I stare at the white linen dress in front of me, and then at
the hands placed on top of it: tanned, big, with slender fingers and round, shell-pink nails. I’d know those hands anywhere. I trace the arms, lean, boyish, a perfect covering of fine, black hair and then the face, I’m looking at the face. My hand goes to my mouth, my heart starts to race.
‘Laurence?!’
Brown eyes, behind which lie albums and albums of memories of us, are staring at me now, flickering with disbelief. He covers them with his hands. Those oh so familiar hands. ‘Tess?’ He uncovers his eyes again. ‘Shit, it
is
you.’ He looks at the shirt. ‘And that’s my shirt!’
Emete, prone to fits of the giggles at the best of times, is doubled up now, great wheezy laughs making her bosom heave.
‘You know her?!’ Her bulbous eyes are round as gobstoppers. ‘You know him?!’ She summons Omer from the back of the shop. ‘In fifteen years, Omer! I’ve never known…oh! How wonderful!’ Omer shuffles forward, puts his arm around his wife and gives a silent, toothless grin in appreciation of the moment.
We exchange clothes – Laurence gives me my white dress, I try to give him his shirt, but my hands are shaking so much that I drop it, at his feet.
‘Sorry, whoops.’ (What sort of a word is whoops?!)
‘It’s alright, I’ve got it.’ He picks it up. When he stands up, his face is so close to mine I can see the subtle bumpiness of this morning’s shave. Laurence has hardly aged at all. Hairline slightly retreating perhaps, but only to reveal two sun-kissed Vs and some fine laughter lines around those lazy, pretty eyes.

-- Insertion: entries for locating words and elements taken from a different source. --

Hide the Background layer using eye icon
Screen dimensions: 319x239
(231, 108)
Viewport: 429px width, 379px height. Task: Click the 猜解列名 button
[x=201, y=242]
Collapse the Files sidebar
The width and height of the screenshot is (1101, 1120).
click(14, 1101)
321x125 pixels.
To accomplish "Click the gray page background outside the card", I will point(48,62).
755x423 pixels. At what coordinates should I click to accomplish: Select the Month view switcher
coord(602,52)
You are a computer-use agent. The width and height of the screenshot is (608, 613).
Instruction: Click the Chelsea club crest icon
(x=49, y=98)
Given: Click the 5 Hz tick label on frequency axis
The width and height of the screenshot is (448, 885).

I hold his gaze for as long as I can bear, then look away, embarrassed.
‘Hello,’ he says.
‘Hi,’ I say. Then we look at each other, but we’re flabbergasted, half laughing, not having the slightest clue what to
say. I haven’t seen him for five years. Not since that freezing November morning at Heathrow airport.
‘It really is you’ he says eventually.
‘I know, I know!’ I say, giggling like an idiot and wishing I’d at least had time to put some mascara on this morning.
‘I cannot believe…’ He steps back, as if to get a better look at me.
‘Nor can I!’ I look at Emete, who’s still shaking with laughter like a mountain in an earthquake. ‘It’s totally freaky!’
We stand there, all four of us laughing, not really sure what we’re laughing at except that this is turning out to be the most extraordinary, wonderful, glorious morning.